Trabalho dobrado e desvalorização
Além das duas campanhas de vacinação, há ainda as outras questões de saúde pública que o SUS (Sistema Único de Saúde) atende e que não se arrefeceram por causa da pandemia. Com o trabalho dobrado, os profissionais da saúde enfrentam a exaustão física e mental.
“Tem sido bem exaustivo, a gente tem que se desdobrar, porque os outros trabalhos continuaram, a gente não para um para fazer outro. Os pacientes idosos se confundem muito com as vacinas, então, às vezes, é preciso uma orientação individual, isso esgota muito o profissional. Não é só chegar, vacinar e sair, é todo esse processo de trabalho para que o paciente se sinta seguro”, afirma Edilene Sicupira.
Raul Rodrigues, que também é pós-graduado em Saúde Pública, explica que além do atendimento a pacientes com suspeita de covid-19, há ainda as outras demandas da população que recebe a assistência das UBSs, como pré-natal, puericultura, exame preventivo de câncer de mama e de útero.

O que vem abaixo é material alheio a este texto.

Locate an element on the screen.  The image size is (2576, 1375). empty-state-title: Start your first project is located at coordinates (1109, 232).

“É uma rotina movimentada o dia todo. Um exemplo é que, além da vacina contra a covid, nós temos que atualizar o cartão de vacina de todas as crianças menores de dois anos. Precisamos monitorar a proporção de casos novos de doenças de notificação compulsória, como hanseníase, tuberculose e leishmaniose e também número de casos novos de HIV”, explica.
O alto número de demandas, o cansaço mental e físico somam-se, ainda, à desvalorização da enfermagem enquanto profissão, relatada pelos profissionais ouvidos pelo R7.

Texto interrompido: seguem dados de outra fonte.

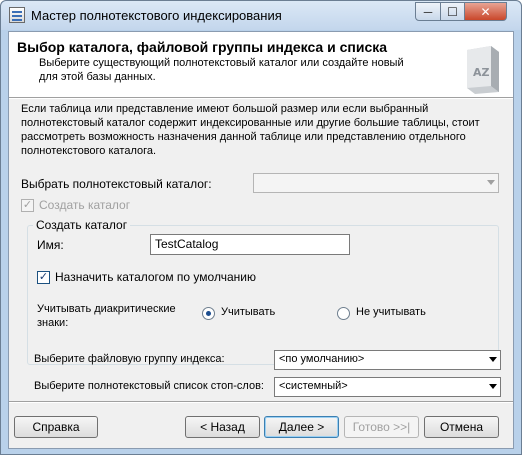 This screenshot has width=522, height=455. Describe the element at coordinates (376, 183) in the screenshot. I see `catalog-select` at that location.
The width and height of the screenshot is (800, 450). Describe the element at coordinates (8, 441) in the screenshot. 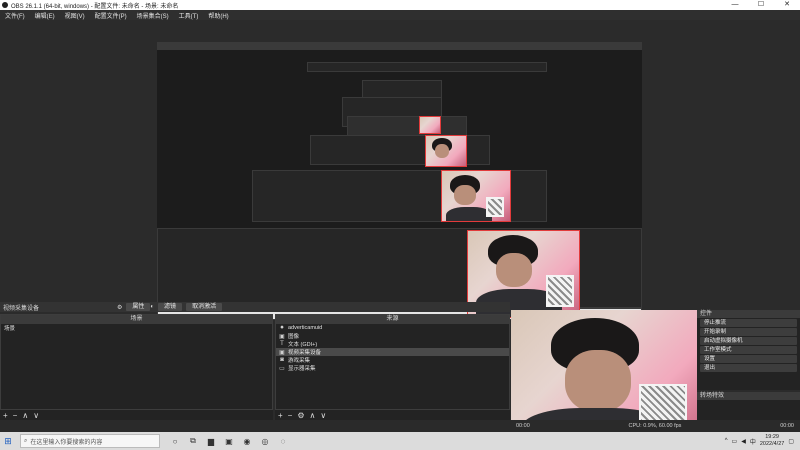

I see `windows-start-icon: ⊞` at that location.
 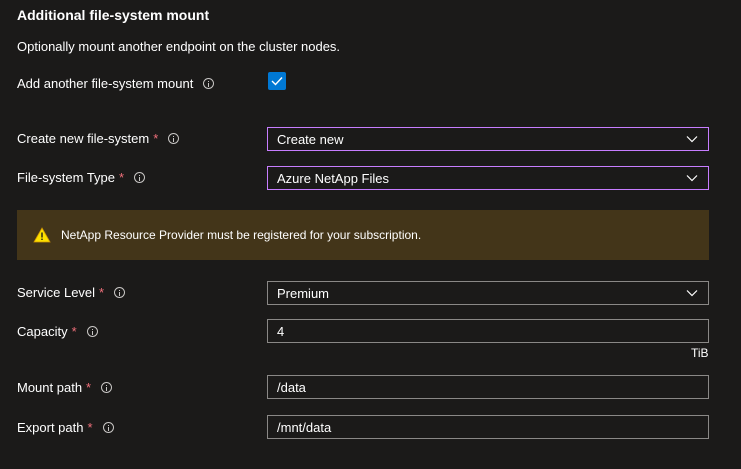 I want to click on capacity-unit: TiB, so click(x=700, y=353).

No caso de Edilene, para complementar a renda ela enfrenta uma jornada dupla: das 7h às 17h ela está na UBS e, pelo menos três vezes na semana, dá plantão noturno no SAMU, começando às 19h até às 7h do outro dia.

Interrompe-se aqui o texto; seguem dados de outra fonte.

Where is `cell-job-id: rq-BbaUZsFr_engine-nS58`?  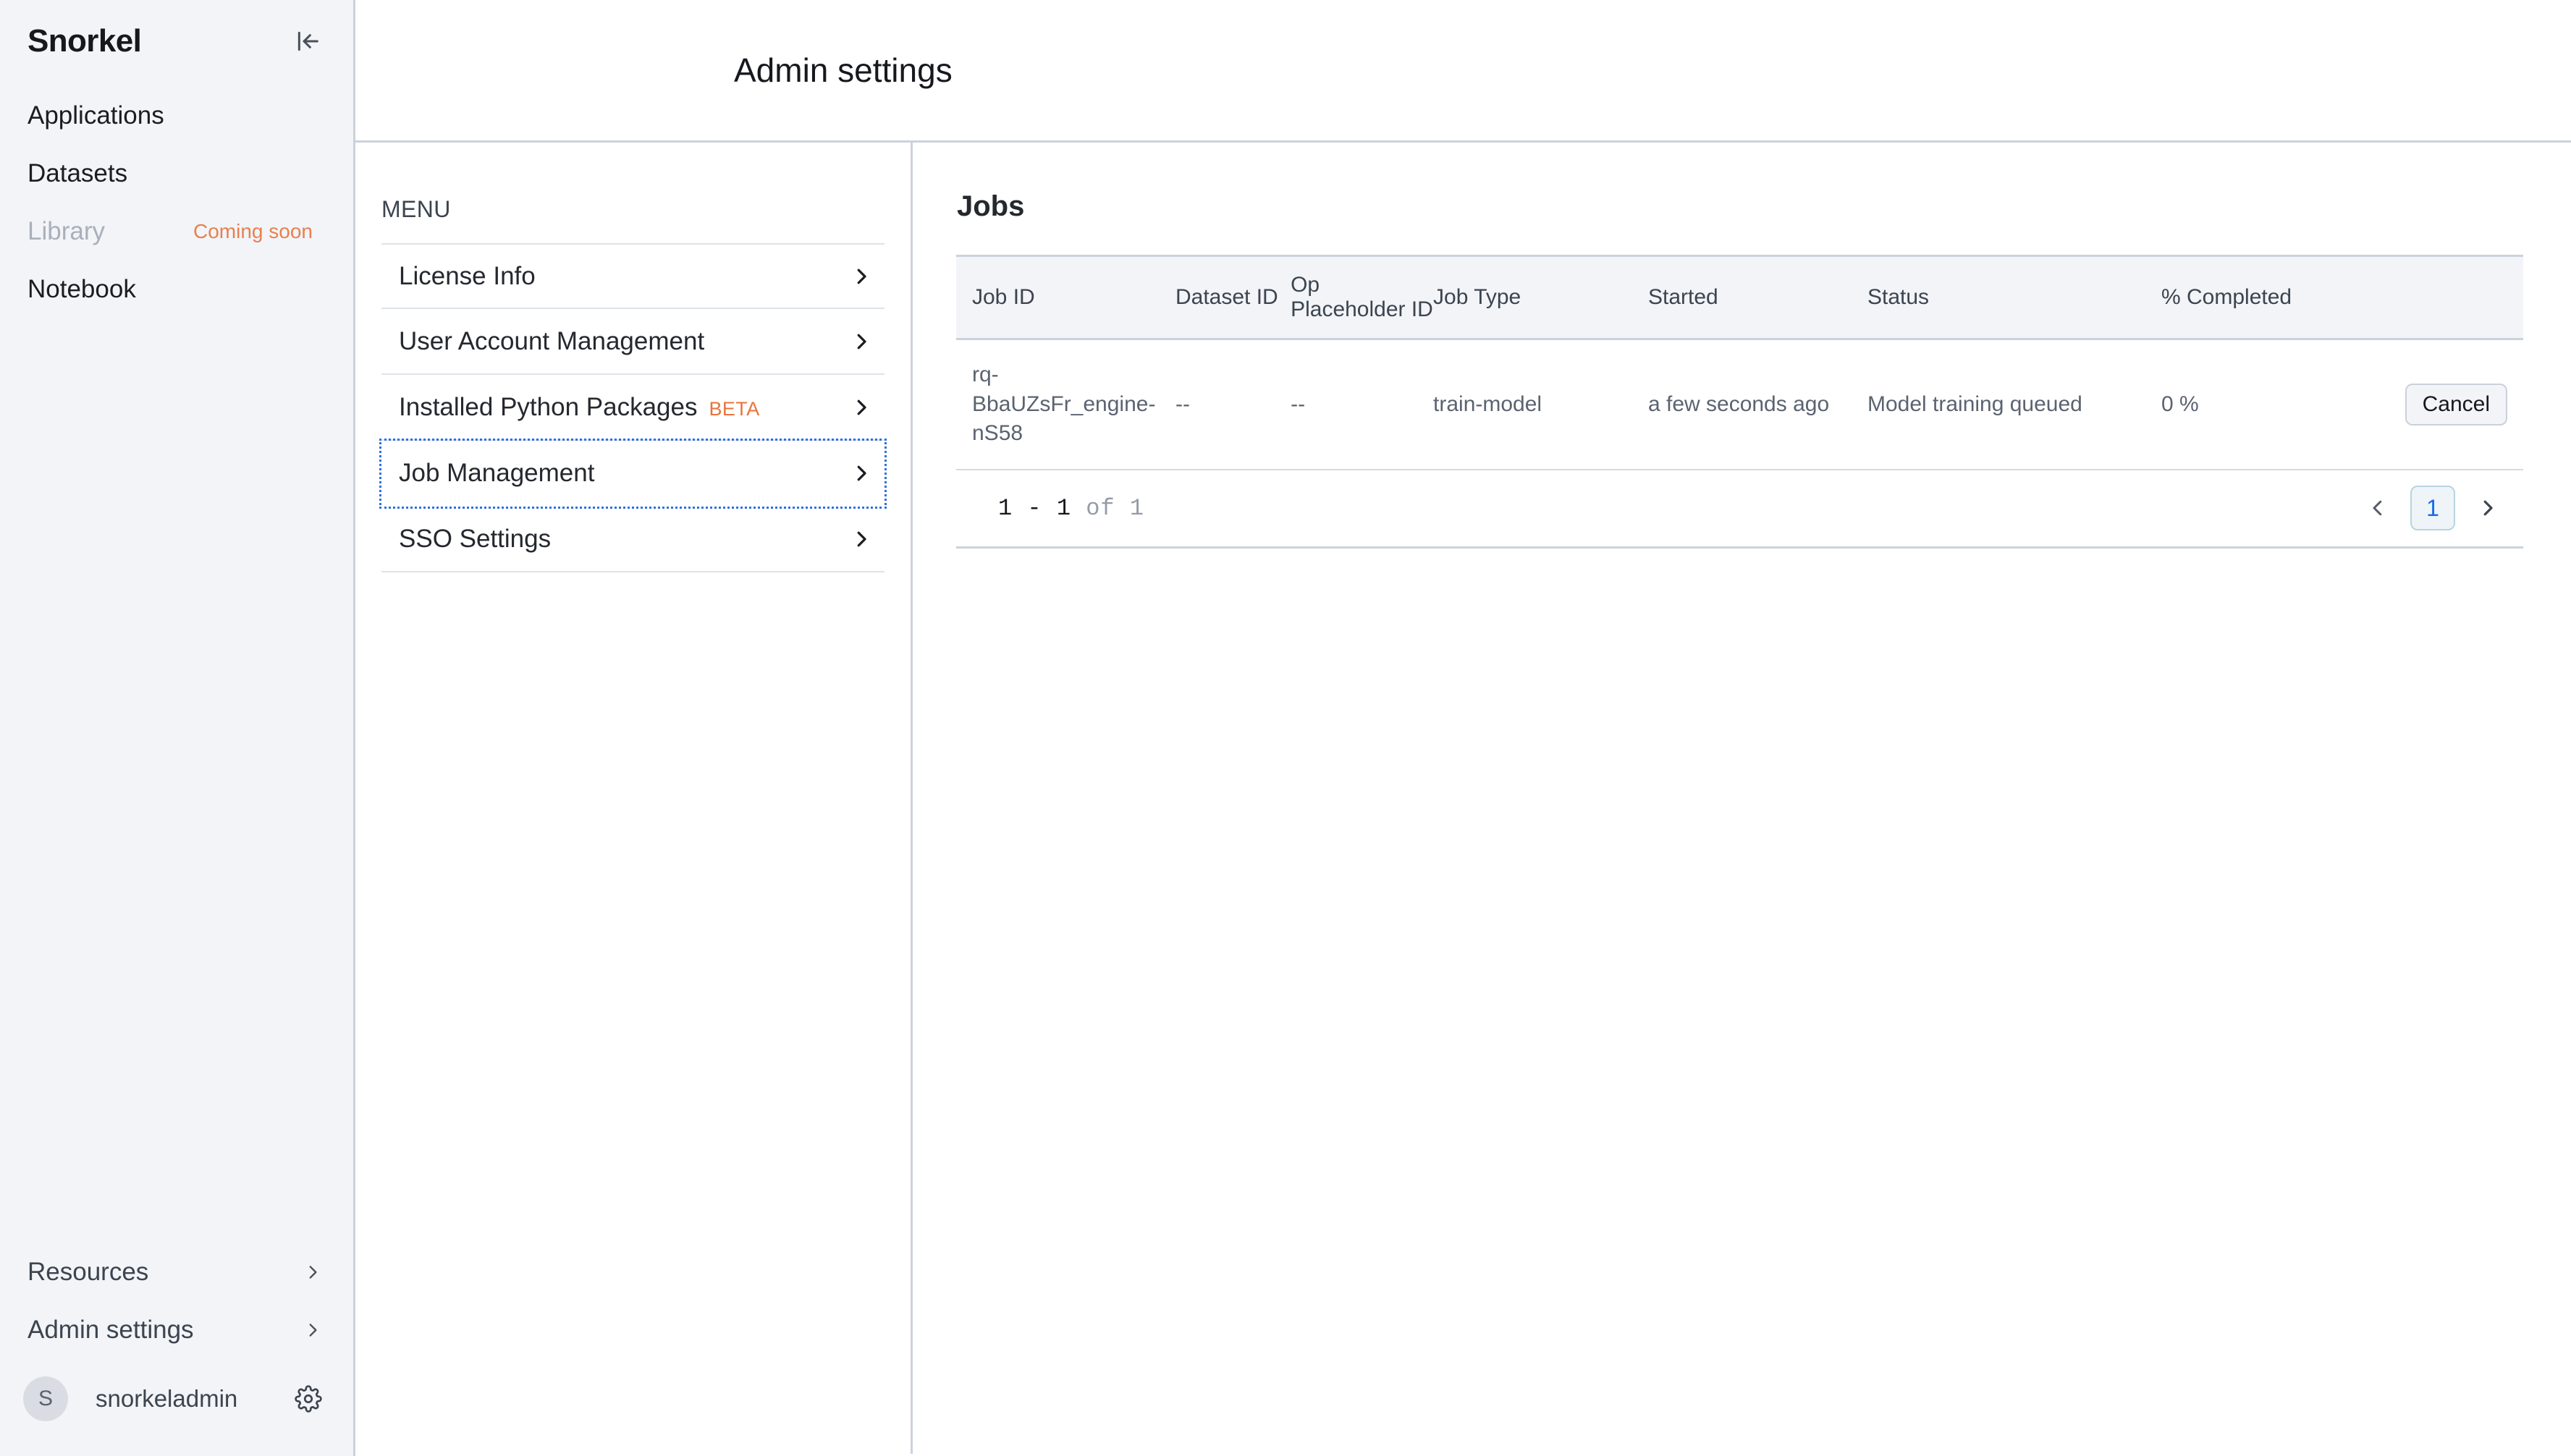 cell-job-id: rq-BbaUZsFr_engine-nS58 is located at coordinates (1066, 405).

“No SAMU também atendemos casos de covid. A nossa região aqui é muito escassa de recursos, então muitas vezes precisamos levar os pacientes graves para outras cidades, às vezes andamos 400km de uma cidade para a outra, chegando a fazer três transferências em um só plantão. É bem cansativo, e os profissionais da enfermagem também têm medo de contrair o vírus, de levar para casa, isso nos afeta mais de forma mental do que física”, conta.
Ela destaca que no Senado Federal tramita o Projeto de Lei 2.564/2020, que pretende instituir o piso salarial para enfermeiros, técnicos e auxiliares de enfermagem, e parteiras da rede pública e privada. O PL chegou a entrar na pauta, mas ainda não foi votado pelos senadores.
“Essa jornada dupla que eu faço, muitos profissionais da enfermagem precisam fazer. É uma desvalorização muito grande e isso acaba desanimando no dia a dia. A enfermagem nunca vai desistir, mas precisamos avançar para conseguir trabalhar com mais dignidade e talvez ter apenas um trabalho”, ressalta a enfermeira.